A Salmonella encontrou uma forma de evitar ser lavada das nossas saladas

Algumas estirpes de bactérias Salmonella encontraram uma forma de fugir às defesas das plantas e de se infiltrar nas suas folhas: uma estratégia que é eficaz o suficiente para protegê-las quando estas são lavadas para consumo.

De acordo com o site Science Alert, esta estratégia acontece através dos estômatos, pequenos orifícios nas folhas das plantas que abrem e fecham naturalmente para permitir que estas arrefeçam e respirem.

A equipa de cientistas responsável pelo estudo, publicado na revista científica Frontiers in Microbiology, passou por um processo minuciosamente detalhado para estudar como os estômatos dos espinafres e da alface respondiam aos patógenos da Salmonella, Listeria e Escherichia coli, os quais podem infetar as plantas sem deixar vestígios.

Foi assim que o método de ataque da Salmonella foi descoberto, e isso tem implicações em como a nossa comida pode ser protegida no futuro – tanto no cultivo como no processamento para venda e alimentação.

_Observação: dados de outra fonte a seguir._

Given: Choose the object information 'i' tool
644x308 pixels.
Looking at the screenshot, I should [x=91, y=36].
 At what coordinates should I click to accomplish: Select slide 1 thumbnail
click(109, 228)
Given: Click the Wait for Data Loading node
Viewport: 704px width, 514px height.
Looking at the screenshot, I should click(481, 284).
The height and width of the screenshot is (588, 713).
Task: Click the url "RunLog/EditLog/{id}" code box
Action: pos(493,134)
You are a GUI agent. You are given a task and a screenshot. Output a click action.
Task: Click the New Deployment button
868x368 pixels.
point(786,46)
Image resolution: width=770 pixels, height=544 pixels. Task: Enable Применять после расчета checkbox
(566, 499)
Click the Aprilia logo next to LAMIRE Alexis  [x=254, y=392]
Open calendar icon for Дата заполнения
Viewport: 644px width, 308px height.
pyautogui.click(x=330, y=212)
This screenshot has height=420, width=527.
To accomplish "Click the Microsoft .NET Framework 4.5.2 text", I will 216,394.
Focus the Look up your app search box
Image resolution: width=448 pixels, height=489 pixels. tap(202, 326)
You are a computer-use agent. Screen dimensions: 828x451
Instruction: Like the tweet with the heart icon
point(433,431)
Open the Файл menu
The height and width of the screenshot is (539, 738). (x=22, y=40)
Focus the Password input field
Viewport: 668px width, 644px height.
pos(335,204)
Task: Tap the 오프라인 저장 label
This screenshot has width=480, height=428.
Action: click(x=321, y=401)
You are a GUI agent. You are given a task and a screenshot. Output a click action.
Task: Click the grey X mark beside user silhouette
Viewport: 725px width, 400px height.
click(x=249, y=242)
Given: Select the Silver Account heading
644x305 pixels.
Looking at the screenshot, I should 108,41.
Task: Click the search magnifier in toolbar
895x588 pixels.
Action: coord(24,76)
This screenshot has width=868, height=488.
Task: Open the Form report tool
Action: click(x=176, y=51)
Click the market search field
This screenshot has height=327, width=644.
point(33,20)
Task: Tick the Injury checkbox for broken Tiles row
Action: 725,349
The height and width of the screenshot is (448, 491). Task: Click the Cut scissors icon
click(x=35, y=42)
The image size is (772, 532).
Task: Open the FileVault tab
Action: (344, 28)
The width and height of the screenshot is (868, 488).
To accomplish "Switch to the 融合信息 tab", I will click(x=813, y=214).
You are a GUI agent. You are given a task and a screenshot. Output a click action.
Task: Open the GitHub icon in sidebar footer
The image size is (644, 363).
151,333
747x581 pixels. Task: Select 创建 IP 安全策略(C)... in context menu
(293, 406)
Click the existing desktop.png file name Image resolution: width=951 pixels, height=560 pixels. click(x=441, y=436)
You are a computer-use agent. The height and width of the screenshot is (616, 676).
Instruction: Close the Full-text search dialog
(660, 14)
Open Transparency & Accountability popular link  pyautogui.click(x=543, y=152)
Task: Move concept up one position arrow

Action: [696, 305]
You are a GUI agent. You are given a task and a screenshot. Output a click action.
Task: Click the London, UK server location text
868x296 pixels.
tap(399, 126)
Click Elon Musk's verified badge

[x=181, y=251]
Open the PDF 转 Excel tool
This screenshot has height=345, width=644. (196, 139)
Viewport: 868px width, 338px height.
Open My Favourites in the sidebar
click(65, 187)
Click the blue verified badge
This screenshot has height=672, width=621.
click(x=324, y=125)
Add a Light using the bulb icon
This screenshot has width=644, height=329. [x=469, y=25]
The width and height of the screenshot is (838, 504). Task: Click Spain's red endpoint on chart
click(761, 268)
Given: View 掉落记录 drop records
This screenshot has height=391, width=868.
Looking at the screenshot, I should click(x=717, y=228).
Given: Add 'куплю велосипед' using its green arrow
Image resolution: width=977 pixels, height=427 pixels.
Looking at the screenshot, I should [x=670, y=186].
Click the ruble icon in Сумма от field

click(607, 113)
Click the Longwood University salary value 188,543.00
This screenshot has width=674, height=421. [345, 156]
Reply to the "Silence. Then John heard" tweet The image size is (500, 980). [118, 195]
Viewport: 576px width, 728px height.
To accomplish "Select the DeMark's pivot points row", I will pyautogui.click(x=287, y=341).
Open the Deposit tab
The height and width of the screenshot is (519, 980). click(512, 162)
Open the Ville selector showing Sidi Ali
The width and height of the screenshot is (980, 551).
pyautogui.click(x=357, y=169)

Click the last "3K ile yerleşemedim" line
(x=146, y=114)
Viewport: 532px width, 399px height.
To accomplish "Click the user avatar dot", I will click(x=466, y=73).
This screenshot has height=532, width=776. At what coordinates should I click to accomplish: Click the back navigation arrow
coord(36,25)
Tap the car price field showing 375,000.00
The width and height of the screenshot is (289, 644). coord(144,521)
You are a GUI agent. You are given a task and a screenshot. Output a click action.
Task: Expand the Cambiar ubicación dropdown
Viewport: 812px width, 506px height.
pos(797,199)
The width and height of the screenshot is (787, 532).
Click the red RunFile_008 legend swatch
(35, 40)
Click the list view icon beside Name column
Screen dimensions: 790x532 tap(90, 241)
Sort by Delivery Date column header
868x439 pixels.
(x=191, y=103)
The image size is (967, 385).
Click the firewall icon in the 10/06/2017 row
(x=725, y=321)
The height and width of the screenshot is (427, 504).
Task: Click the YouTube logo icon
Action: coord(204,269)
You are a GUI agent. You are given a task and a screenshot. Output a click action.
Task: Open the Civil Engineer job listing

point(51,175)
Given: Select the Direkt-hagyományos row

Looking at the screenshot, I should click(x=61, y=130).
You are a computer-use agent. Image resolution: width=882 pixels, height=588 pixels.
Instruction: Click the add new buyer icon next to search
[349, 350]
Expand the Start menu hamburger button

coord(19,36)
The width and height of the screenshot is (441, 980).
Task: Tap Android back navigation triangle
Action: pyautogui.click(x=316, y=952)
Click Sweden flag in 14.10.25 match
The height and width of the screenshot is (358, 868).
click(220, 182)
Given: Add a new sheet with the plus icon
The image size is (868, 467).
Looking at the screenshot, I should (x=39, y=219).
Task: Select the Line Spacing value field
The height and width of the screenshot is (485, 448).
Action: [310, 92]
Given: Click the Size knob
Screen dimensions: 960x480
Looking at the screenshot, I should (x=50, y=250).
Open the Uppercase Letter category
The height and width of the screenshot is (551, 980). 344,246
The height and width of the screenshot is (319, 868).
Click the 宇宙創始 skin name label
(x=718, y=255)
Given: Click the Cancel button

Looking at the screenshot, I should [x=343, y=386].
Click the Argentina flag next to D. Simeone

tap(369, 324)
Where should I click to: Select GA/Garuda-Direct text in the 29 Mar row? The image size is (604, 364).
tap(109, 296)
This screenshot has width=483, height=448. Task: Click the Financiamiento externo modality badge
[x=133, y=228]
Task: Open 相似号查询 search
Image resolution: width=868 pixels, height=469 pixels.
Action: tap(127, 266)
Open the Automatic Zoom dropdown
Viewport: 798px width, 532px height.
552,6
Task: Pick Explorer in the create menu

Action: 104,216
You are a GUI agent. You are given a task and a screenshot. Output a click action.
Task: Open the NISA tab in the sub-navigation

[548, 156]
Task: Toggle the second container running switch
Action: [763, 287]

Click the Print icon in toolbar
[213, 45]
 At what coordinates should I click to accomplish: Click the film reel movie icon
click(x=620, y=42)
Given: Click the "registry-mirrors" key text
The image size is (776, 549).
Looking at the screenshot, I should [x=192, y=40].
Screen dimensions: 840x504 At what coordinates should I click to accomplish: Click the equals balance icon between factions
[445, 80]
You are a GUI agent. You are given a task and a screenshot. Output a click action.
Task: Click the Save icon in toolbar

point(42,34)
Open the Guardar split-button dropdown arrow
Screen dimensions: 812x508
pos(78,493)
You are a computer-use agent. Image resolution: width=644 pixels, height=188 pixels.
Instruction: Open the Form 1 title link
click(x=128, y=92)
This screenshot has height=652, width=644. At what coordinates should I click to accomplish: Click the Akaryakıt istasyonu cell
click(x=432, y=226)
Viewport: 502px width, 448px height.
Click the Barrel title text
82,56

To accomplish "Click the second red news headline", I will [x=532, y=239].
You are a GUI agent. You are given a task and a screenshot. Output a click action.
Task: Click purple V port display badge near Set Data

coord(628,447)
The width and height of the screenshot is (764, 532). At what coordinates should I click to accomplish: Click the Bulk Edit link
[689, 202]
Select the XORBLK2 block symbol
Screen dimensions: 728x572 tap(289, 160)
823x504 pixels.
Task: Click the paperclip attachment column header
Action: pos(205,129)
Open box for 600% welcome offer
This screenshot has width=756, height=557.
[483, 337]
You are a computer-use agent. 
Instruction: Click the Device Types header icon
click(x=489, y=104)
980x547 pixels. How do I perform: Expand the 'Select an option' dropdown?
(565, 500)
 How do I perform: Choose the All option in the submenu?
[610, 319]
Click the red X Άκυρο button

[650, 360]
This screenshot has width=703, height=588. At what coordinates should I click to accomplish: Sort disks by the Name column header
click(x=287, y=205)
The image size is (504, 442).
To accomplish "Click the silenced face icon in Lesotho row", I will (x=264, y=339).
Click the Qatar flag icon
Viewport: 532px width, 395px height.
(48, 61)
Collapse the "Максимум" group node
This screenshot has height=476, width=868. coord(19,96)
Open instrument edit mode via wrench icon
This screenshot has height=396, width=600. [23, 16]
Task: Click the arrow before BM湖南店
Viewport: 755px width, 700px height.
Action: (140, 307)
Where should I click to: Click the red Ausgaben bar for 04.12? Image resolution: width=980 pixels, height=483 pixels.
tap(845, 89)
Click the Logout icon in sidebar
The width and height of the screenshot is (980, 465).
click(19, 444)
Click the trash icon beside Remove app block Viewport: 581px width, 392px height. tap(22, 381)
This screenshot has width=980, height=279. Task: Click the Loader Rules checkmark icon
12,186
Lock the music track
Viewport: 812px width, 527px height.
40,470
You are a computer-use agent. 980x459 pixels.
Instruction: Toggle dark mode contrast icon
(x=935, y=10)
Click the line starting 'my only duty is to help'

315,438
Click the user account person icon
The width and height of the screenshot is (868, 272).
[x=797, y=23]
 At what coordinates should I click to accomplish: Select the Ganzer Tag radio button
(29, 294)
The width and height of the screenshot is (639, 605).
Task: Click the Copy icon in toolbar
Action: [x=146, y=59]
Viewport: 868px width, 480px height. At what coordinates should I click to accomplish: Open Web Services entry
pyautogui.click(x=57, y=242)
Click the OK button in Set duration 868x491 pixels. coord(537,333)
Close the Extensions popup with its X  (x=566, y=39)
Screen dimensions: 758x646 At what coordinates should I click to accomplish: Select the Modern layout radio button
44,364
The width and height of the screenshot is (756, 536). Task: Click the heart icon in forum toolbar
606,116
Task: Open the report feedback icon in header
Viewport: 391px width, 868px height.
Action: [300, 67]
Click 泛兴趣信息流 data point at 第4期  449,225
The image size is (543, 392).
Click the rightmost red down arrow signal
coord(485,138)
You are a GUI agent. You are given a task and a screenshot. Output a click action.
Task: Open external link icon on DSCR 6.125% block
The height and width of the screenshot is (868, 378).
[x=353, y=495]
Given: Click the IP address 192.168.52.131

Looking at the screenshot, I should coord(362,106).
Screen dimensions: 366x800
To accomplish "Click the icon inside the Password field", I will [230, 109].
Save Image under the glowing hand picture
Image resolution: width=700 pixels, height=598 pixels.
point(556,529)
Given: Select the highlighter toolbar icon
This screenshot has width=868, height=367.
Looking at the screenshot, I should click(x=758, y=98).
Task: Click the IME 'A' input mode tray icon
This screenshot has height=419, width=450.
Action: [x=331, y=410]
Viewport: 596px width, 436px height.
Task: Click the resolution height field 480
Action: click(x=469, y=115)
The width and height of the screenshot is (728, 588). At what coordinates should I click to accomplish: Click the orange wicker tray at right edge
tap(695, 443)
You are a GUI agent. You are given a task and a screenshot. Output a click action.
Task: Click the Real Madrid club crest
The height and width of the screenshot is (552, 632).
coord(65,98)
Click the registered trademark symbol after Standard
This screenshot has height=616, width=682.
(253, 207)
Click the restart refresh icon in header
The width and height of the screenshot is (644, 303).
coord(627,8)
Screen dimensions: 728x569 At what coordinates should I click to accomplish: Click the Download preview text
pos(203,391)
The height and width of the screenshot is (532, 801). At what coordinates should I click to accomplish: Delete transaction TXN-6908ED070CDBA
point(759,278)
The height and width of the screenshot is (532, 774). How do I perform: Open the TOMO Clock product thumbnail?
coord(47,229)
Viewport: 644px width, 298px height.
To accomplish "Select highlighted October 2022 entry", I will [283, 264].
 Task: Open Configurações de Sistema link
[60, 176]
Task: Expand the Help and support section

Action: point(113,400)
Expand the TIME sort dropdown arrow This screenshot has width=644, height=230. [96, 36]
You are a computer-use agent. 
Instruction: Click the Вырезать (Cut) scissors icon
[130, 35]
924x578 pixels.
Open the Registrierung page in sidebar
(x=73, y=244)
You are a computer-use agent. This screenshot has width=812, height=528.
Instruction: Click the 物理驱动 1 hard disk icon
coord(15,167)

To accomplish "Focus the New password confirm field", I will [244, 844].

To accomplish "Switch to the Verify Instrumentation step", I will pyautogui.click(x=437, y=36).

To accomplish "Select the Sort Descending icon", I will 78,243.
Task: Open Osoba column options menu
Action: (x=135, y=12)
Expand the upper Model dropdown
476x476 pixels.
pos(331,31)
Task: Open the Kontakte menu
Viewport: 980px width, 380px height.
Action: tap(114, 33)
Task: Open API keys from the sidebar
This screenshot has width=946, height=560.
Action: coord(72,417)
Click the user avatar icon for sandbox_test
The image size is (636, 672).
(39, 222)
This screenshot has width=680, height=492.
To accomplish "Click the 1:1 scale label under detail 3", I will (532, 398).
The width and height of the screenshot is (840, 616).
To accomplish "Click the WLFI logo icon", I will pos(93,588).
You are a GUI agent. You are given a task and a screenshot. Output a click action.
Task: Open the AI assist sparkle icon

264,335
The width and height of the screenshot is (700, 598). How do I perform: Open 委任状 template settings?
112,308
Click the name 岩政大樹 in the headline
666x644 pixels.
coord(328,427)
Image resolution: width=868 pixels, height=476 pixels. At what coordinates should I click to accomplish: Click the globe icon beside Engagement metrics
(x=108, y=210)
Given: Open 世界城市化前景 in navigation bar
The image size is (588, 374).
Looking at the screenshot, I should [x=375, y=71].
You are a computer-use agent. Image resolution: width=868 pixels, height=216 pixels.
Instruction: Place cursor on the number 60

“A novidade é como as bactérias não hospedeiras estão a evoluir para contornar a resposta imunitária das plantas. São realmente oportunistas. Quando vemos estas interações incomuns, é aí que começa a ficar complexo”, declarou o biólogo Harsh Bais, da Universidade de Delaware, nos Estados Unidos.

“Agora, temos um patógeno humano a tentar fazer o que os patógenos vegetais fazem. E isso é assustador“, acrescenta.

A lavagem e até tratamentos químicos não conseguem limpar as bactérias que já chegaram às folhas de uma planta. Quando se trata de agricultura vertical, as infeções podem espalhar-se facilmente pelos sistemas de água e pelo toque humano.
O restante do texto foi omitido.